With Harvard graduating more students each year, the alumni ranks continue to swell, and existing models for such campus gatherings were becoming unsustainable. The break in organizing logistics for both events—they were canceled in 2020 and held virtually in 2021 because of the pandemic—has helped lead to the re-thinking about purpose and forums. The online celebrations for Commencement and the annual meeting necessitated their separation, and allowed for re-focus on the respective content, Lovejoy points out. It turned out to work well, he adds, and the realignment gained support as a permanent shift.
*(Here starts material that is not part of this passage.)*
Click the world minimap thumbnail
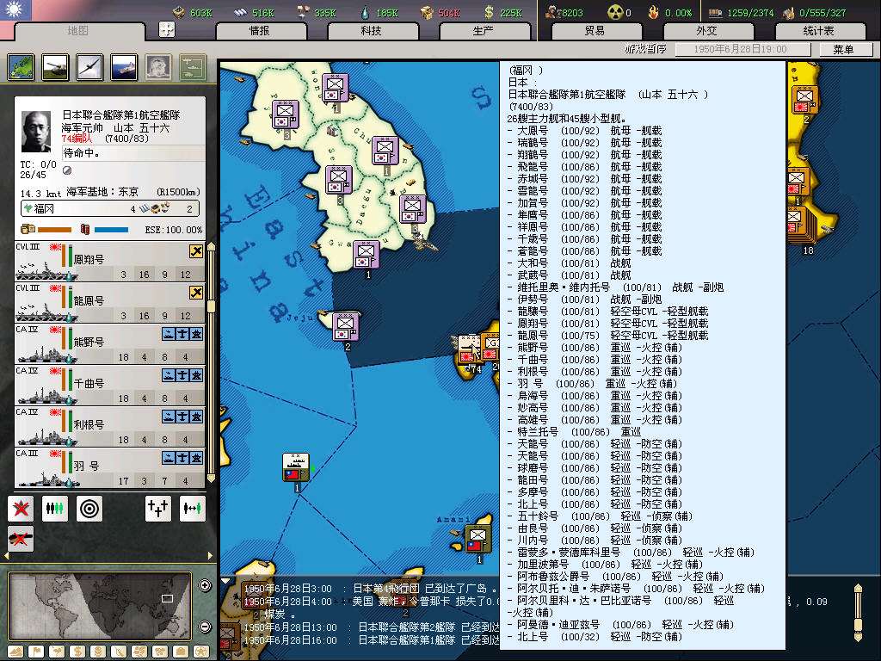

“It’s an opportunity to recognize that over time the growth of the community has been a limiting factor on what can happen in the course of one day and in one space,” says Katie Duffy McDonnell ’01, Ed.M. ’07, leader of the subcommittee working group of the HAA’s venerable Happy Observance of Commencement Committee that’s exploring ideas for the new meeting’s content and programming. This new tradition means, she adds, that the back-to-back campus events “can receive a deeper treatment, in recognizing Commencement Day and the new graduates, and then [holding] the annual celebration of alumni, with invitations to the broader alumni community.”

Some changes are expected. The Commencement speaker will still appear on Commencement Day, but during the Morning Exercises (the precedent set virtually during the past two spring celebrations). The annual meeting will also host its own guest speaker—an alumna or alumnus (last year, poet Kevin Young ’92, now director of the National Museum of African American history and culture; see harvardmag.com/comm-kevin-young-21). Aspects of the traditional program will remain: the alumni parade, awarding of Harvard Medals, recognition of alumni volunteers, remarks by various University leaders (including President Lawrence S. Bacow), and robust musical interludes. Other details are still under discussion. The subcommittee is surveying groups of alumni for ideas about meeting content and will produce “guiding principles to keep in mind as we think about what the celebration can be,” McDonnell says. Considerations include how the meeting can unite and celebrate alumni and maintain their engaged relationship to the University; what traditions are meaningful, and what new ones might be initiated; and how the traditions can represent and include the contemporary, global alumni—two-thirds of whom earned degrees from the graduate schools.

 “We’re starting to call it the alumni celebration” instead of a meeting, Lovejoy explains. “I think it’s important that it be dynamic and fun—a celebratory experience” devoted to the University’s nearly 400,000 (and growing) alumni worldwide.